Ätiologie

Beim AATM handelt es sich um eine Stoffwechselerkrankung mit autosomal-rezessivem Erbgang. Eine Mutation auf dem SERPINA1-Gen (Serin-Protease-Inhibitor-A1-Gen) führt in den Hepatozyten zur Bildung von nicht funktionellem AAT und/oder einer verminderten Sekretion des Proteins.

Der Protease-Inhibitor AAT ist für die Inaktivierung von Proteasen zuständig, die bei der unspezifischen Immunantwort freigesetzt werden. Infolge der dauerhaft erniedrigten AAT-Serumkonzentration kommt es zu einer unkontrollierten Protease-Aktivität und dadurch zu einer Proteolyse des Elastins in den Alveolarsepten. Diese Gewebezerstörung macht sich klinisch in einem progredienten Emphysem bemerkbar. [1]

Der Protease-Inhibitor Alpha-1-Antitrypsin

AAT ist ein Akute-Phase-Protein, weshalb es z. B. bei akuten Infektionen als Teil der unspezifischen Immunreaktion innerhalb von 6 bis 48 Stunden zu erhöhten AAT-Serumspiegeln kommt. 

Als Protease-Inhibitor bindet AAT an überschüssig in der Lunge vorhandene Neutrophilen-Elastase, die durch stimulierte neutrophile Granulozyten freigesetzt wird.[2] Die Neutrophilen-Elastase ist ein proteolytisch wirkendes Enzym, das bakterielle Proteine aber auch körpereigenes Elastin abbauen kann.[3]

AAT ist ein Glykoprotein aus 394 Aminosäuren. Es wird durch Hepatozyten, Makrophagen und Epithelzellen des Magen-Darm-Trakts und der Bronchien synthetisiert und sezerniert. Hauptsyntheseort sind die Hepatozyten, von dort gelangt es in den Blutkreislauf und ist in allen Geweben nachzuweisen. [4]

Das Lungengewebe wird durch AAT geschützt, da der Protease-Inhibitor die Aktivität der Neutrophilen-Elastase hemmt.

**DATEN**

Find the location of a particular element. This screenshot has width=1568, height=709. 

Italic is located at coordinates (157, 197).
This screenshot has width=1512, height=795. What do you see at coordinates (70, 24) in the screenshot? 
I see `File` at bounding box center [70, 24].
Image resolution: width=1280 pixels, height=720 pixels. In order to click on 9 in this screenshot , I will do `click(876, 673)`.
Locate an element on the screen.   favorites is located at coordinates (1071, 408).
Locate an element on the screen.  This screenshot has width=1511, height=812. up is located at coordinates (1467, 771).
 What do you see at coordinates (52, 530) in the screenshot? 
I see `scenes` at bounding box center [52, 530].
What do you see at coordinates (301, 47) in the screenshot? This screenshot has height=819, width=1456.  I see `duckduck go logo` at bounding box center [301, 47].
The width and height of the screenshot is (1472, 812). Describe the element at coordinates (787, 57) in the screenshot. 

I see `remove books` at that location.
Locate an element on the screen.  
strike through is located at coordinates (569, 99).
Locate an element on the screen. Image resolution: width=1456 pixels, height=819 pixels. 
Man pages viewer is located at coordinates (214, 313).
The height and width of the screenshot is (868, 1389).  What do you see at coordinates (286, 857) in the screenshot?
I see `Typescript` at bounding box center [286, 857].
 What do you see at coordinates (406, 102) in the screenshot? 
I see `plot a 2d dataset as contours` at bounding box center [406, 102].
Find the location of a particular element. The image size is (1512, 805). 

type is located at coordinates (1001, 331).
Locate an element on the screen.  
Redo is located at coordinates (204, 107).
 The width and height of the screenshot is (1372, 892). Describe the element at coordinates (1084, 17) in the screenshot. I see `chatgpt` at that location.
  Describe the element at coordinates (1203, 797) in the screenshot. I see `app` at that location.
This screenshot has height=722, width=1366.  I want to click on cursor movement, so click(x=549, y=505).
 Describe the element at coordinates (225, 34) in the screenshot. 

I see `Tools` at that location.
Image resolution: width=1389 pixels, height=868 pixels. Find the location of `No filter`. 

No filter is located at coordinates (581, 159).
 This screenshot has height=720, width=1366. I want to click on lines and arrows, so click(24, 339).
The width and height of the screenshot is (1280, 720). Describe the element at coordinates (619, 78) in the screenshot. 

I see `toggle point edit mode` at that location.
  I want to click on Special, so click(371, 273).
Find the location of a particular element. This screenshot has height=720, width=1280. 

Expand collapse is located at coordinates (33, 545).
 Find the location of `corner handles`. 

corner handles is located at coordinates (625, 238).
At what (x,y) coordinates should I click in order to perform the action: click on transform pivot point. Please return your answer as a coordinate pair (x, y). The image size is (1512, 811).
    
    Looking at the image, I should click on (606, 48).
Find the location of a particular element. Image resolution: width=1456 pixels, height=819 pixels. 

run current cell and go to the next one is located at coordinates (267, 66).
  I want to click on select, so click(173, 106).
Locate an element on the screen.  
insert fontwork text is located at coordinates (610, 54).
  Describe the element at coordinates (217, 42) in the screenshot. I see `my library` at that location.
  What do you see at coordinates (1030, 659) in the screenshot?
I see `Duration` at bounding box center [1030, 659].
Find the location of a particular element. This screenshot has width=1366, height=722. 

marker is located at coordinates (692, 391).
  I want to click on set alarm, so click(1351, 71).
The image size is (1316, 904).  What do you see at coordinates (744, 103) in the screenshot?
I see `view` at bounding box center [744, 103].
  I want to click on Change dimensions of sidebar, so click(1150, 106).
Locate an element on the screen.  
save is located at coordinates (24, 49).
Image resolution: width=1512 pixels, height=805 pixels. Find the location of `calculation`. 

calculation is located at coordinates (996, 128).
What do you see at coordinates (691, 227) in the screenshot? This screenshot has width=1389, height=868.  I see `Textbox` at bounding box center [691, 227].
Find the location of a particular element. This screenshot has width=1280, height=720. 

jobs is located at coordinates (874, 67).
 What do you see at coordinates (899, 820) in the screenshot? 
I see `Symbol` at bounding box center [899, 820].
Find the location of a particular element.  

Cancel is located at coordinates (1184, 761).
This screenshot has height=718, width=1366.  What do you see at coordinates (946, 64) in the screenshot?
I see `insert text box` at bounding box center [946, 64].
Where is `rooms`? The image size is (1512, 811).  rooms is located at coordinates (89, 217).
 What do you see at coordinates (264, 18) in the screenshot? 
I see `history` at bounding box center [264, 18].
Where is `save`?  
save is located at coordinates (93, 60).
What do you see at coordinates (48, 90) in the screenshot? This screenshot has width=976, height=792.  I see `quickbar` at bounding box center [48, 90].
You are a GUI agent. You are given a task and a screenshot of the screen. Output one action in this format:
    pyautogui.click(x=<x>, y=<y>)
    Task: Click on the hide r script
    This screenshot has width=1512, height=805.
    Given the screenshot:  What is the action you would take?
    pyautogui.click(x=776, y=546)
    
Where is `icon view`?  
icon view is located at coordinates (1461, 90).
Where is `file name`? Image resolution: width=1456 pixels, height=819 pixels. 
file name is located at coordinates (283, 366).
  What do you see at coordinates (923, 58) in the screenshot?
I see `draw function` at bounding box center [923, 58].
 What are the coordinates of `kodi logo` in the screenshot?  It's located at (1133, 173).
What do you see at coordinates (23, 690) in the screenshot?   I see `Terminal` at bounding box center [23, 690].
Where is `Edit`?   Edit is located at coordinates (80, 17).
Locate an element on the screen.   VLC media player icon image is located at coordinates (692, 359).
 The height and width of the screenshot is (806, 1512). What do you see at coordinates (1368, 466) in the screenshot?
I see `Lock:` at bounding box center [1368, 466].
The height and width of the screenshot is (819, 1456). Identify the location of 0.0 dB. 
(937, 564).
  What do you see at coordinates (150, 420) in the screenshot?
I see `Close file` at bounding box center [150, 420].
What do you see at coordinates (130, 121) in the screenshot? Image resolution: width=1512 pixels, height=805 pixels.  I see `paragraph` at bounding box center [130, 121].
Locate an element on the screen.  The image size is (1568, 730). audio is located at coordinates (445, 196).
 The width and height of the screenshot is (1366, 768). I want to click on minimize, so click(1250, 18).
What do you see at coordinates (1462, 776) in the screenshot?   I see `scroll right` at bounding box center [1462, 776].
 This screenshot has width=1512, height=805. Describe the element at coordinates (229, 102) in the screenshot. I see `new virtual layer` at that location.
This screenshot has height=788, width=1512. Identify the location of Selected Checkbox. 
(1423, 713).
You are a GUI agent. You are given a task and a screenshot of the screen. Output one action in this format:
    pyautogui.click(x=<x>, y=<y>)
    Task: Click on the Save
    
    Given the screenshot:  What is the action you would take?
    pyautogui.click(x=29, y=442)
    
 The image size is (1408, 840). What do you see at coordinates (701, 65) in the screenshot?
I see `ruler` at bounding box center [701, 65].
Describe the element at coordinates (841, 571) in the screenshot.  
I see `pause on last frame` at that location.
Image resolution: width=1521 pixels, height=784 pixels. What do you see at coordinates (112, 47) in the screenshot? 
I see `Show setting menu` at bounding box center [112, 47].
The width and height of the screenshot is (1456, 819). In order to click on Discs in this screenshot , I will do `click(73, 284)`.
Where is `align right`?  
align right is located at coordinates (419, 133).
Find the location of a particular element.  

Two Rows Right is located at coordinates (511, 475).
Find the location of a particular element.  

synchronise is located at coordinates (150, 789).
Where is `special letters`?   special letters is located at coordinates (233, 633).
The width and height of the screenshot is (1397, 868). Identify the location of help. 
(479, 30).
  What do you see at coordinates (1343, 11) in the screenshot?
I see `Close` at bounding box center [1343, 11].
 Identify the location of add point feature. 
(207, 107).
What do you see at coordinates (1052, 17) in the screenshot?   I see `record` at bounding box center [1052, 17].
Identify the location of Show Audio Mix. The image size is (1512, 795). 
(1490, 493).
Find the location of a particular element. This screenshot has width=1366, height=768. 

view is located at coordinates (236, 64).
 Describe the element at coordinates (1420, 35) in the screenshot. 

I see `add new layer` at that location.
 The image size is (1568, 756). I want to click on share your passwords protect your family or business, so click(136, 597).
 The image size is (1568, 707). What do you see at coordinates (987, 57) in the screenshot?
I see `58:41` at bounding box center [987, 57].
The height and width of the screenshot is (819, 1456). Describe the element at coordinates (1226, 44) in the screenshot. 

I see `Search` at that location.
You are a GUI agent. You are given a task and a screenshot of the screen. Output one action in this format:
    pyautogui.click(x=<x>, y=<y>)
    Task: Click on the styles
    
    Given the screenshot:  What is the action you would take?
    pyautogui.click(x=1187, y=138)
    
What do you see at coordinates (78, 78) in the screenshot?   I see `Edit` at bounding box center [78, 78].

**AUFGABENSTELLUNG**
Schreiben Sie den Text über den Protease-Inhibitor Alpha-1-Antitrypsin im Anschluss an seinen letzten Satz weiter.

**SCHRIFTLICHE ANTWORT**
AAT-Serumkonzentration

Bei gesunden Menschen liegt die AAT-Serumkonzentration im infektfreien Intervall über 110 mg/dl. Dieser Wert schließt einen klinisch relevanten AATM mit sehr hoher Sicherheit aus.[5]

Patienten mit schwerem AATM weisen dauerhaft erniedrigte AAT-Serumkonzentrationen unter dem schützenden Schwellenwert von 50 mg/dl (11 µmol/l) auf. Bei ihnen ist das Risiko für ein Lungenemphysem erhöht.[1]

Heutzutage werden vor allem die Nephelometrie sowie die Latex-verstärkte Immunturbidimetrie zur Messung der AAT-Serumkonzentration verwendet, da die mittlerweile obsolete Messmethodik der Radialen Immundiffusion die Serumspiegel stark überschätzt hat. [5,6]

 

Rauchende AATM-Patienten haben ein stark erhöhtes Emphysem-Risiko: Erstens bedingt durch die kontinuierliche Anregung der Makrophagenaktivität und die damit verbundene Elastase-Ausschüttung, und zweitens aufgrund von Oxidantien im Zigarettenrauch, welche AAT inaktivieren.[1]

In vielen Fällen kann sich AATM auch in der Leber manifestieren – die Träger des Gendefekts haben ein erhöhtes Risiko, bereits im Kindesalter eine Leberzirrhose zu entwickeln. Dies geschieht insbesondere bei Erkrankten mit homozygotem Z‑mutierten SERPINA1-Gen.[1,7,8] 

Referenzen

[1] ATS/ERS, American Thoracic Society/European Respiratory Society Statement: Standards for the diagnosis and management of individuals with alpha‑1 antitrypsin deficiency. Am J Respir Crit Care Med. 2003;168:818‑900. 

[2] Fregonese L, Stolk J. Hereditary alpha‑1-antitrypsin deficiency and its clinical consequences. Orphanet J Rare Dis. 2008;3:16. 

[3] Ranes J, Stoller JK. A review of alpha‑1 antitrypsin deficiency. Semin Respir Crit Care Med. 2005;26:154‑66. 

[4] Kelly E, Greene CM, Carroll TP, et al. Alpha-1 antitrypsin deficiency. Respir Med. 2010;104:763‑72. 

[5] Greulich T, Fähndrich S, Clarenbach C, et al. Alpha‑1-Antitrypsin-Mangel (AATM) – Ein Expertenstatement. Positionspapier der DGP. Pneumologie. 2020;74(07):436‑442.

[6] McElvaney GN, Sandhaus RA, Miravitlles M. Clinical considerations in individuals with α 1-antitrypsin PI*SZ genotype. Eur Respir J. 2020 Jun 18;55(6):1902410.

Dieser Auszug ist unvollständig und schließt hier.